Updated Jan 25, 2018

This post is part of the series WordPress and Elastic Beanstalk.

Introduction

These days it’s expected that websites use HTTPS to help with website authentication and to protect data in transit. It’s good practice, plus Google factors it in to search rankings.

It’s easy with Elastic Beanstalk to request and immediately receive an SSL/TLS certificate. Once you have the certificate you can attach it to your Elastic Beanstalk instance, tweak your configuration, and deploy a new site that routes all traffic through HTTPS.

This post assumes that you have a WordPress application in Elastic Beanstalk (see WordPress and Elastic Beanstalk) and that you’re using a custom domain (see Add a Custom Domain to an Elastic Beanstalk WordPress Application).

Table of contents

Get an SSL/TLS certificate

Go to the Certificate Manager dashboard. If you haven’t issued any certificates click “Get Started” to request a new certificate, else click “Request a certificate”.

You will be guided through the steps to request a certificate. For your domain name enter “example.com” and add another name “www.example.com” (replacing “example” with your actual domain name). Follow the instructions to verify you ownership of the domain.

Once your certificate is issued, find the certificate ARN under the certificate details. You’ll need this for the next step.

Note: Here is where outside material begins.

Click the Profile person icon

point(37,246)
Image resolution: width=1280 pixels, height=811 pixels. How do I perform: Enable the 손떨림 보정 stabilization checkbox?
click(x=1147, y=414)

Configure Elastic Beanstalk to use the certificate

Here we’ll add a new configuration file to .ebextensions in our source bundle to attach the certificate to our Elastic Beanstalk environment. Create a new file .ebextensions/secure-listener.config:

secure-listener.config Download Copy
option_settings:
  aws:elb:listener:443:
    SSLCertificateId: replace:with:your:certificate:arn
    ListenerProtocol: HTTPS
    InstancePort: '80'

Replace the highlighted text with the ARN for your new certificate. The above tells our load balancer to listen to HTTPS requests on port 443 using our certificate, and to forward those requests to port 80 on our EC2 instances. If we stopped here we could access our site over HTTPS but people would still be able to access it over HTTP. In the next step we’ll redirect all HTTP traffic to HTTPS.

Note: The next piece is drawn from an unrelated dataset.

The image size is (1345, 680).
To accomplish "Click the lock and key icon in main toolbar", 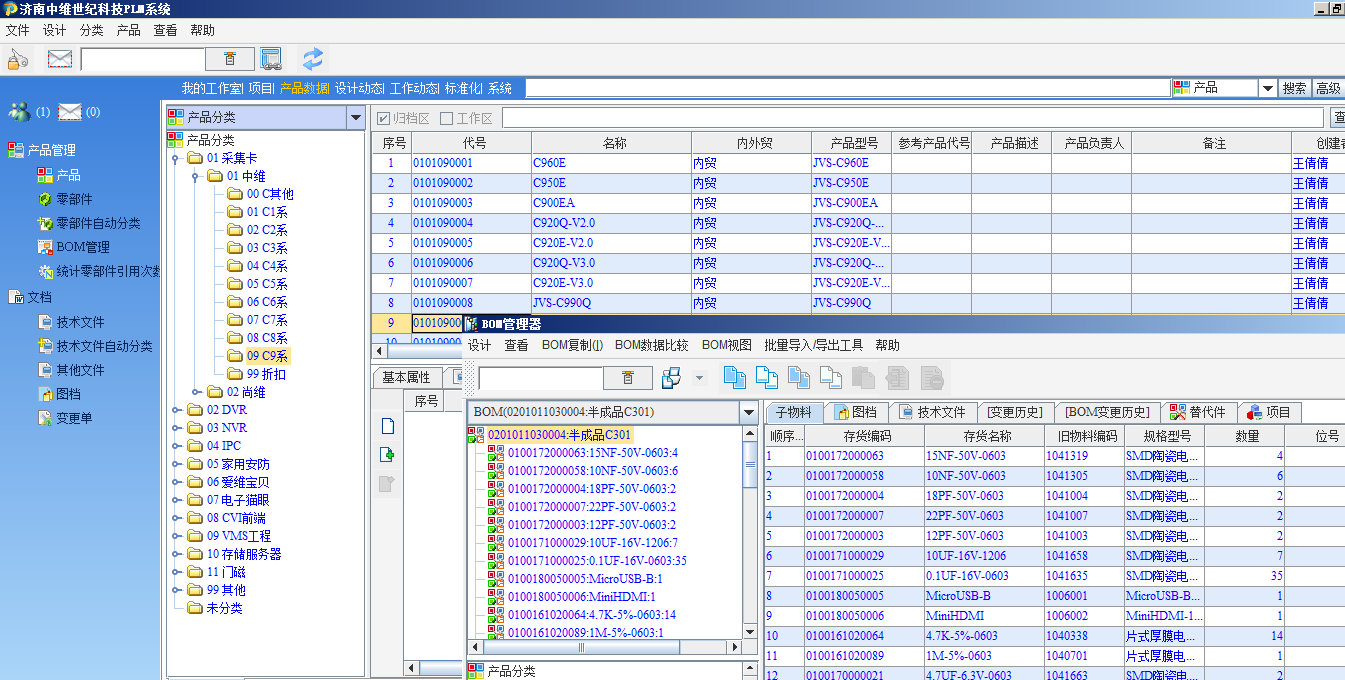I will click(x=18, y=59).
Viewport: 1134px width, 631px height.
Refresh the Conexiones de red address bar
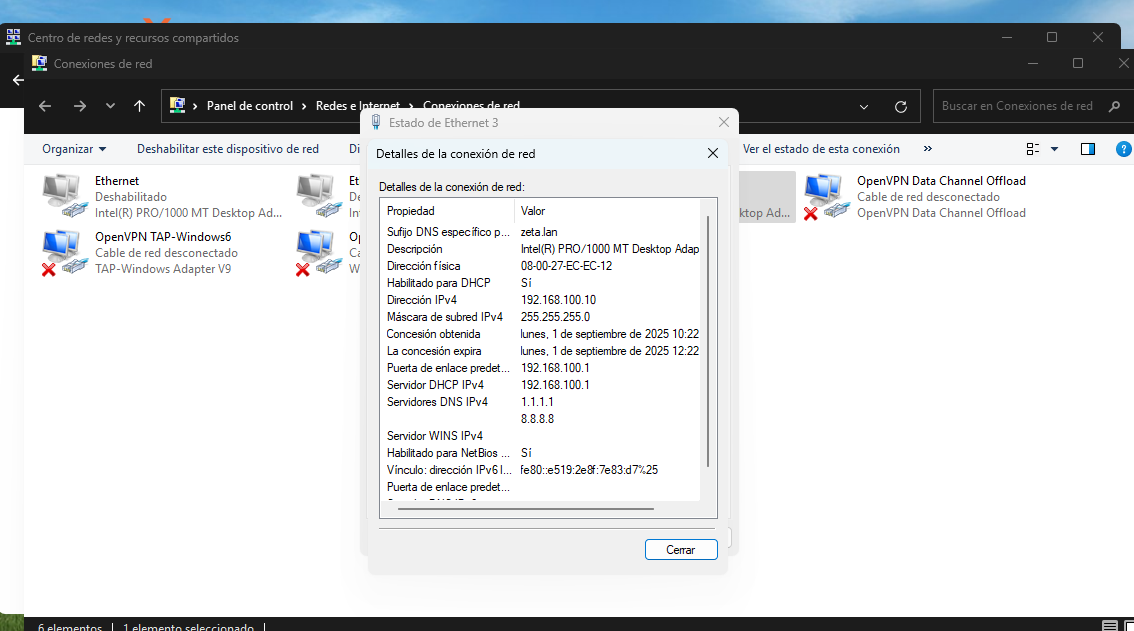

Configure Elastic Beanstalk to force HTTPS

The load balancer sends all traffic to EC2 instances on port 80 over HTTP. Fortunately it also sets an X-Forwarded-Proto header that specifies the protocol of the original request, either http or https. We take advantage of that in the following configuration .ebextensions/ssl-rewrite.config:

ssl-rewrite.config Download Copy
files:
  "/etc/httpd/conf.d/ssl_rewrite.conf":
    mode: "000444"
    owner: root
    group: root
    content: |
      RewriteEngine On
      <If "-n '%{HTTP:X-Forwarded-Proto}' && %{HTTP:X-Forwarded-Proto} != 'https'">
        RewriteRule (.*) https://%{HTTP_HOST}%{REQUEST_URI} [R,L=301]
      </If>
      SetEnvIfNoCase X-FORWARDED-PROTO "^https$" HTTPS=on

Update your environment variables

The post Add a Custom Domain to an Elastic Beanstalk WordPress Application addressed WordPress’s “site url” and “home url” configurations. We updated our environment variables in .ebextensions/env.config to reflect our new domain. We have to change those values again here to reflect HTTPS:

env.config
option_settings:
  aws:elasticbeanstalk:application:environment:
    ...
    WP_HOME: 'https://www.example.com'
    WP_SITEURL: 'https://www.example.com'
    ...

Replace the highlighted values in the above with your domain.

Next steps

Once you re-deploy your site all traffic should be redirected to HTTPS. Please feel free to leave any questions or suggestions in the comments area below.

Comments Leave a comment

  • Arthur
    This seems to all work fine until the last step. When I try to access the site I get a ERR_TOO_MANY_REDIRECTS error
    • EssyCodeModerator
      Are you able to look into the network requests when you load your site? In Chrome you can choose View > Developer > Developer Tools. You should then see a "Network" panel with a checkbox to "Preserve log". Try checking that box and re-loading the page and seeing what happensMore in the list of loaded resources (which presumably will be a bunch of redirects). If you're able to share some of the resulting info I may be able to help. If you've changed your Elastic Beanstalk environment variables (eg, "WP_HOME" and "WP_SITEURL") and re-deployed you may need to restart your application server in EB.
  • MR;MOONSHOT
    Thank you thank you thank you! This article saved me a bunch of time! Used it to help in transfering a godaddy wordpress over to AWS!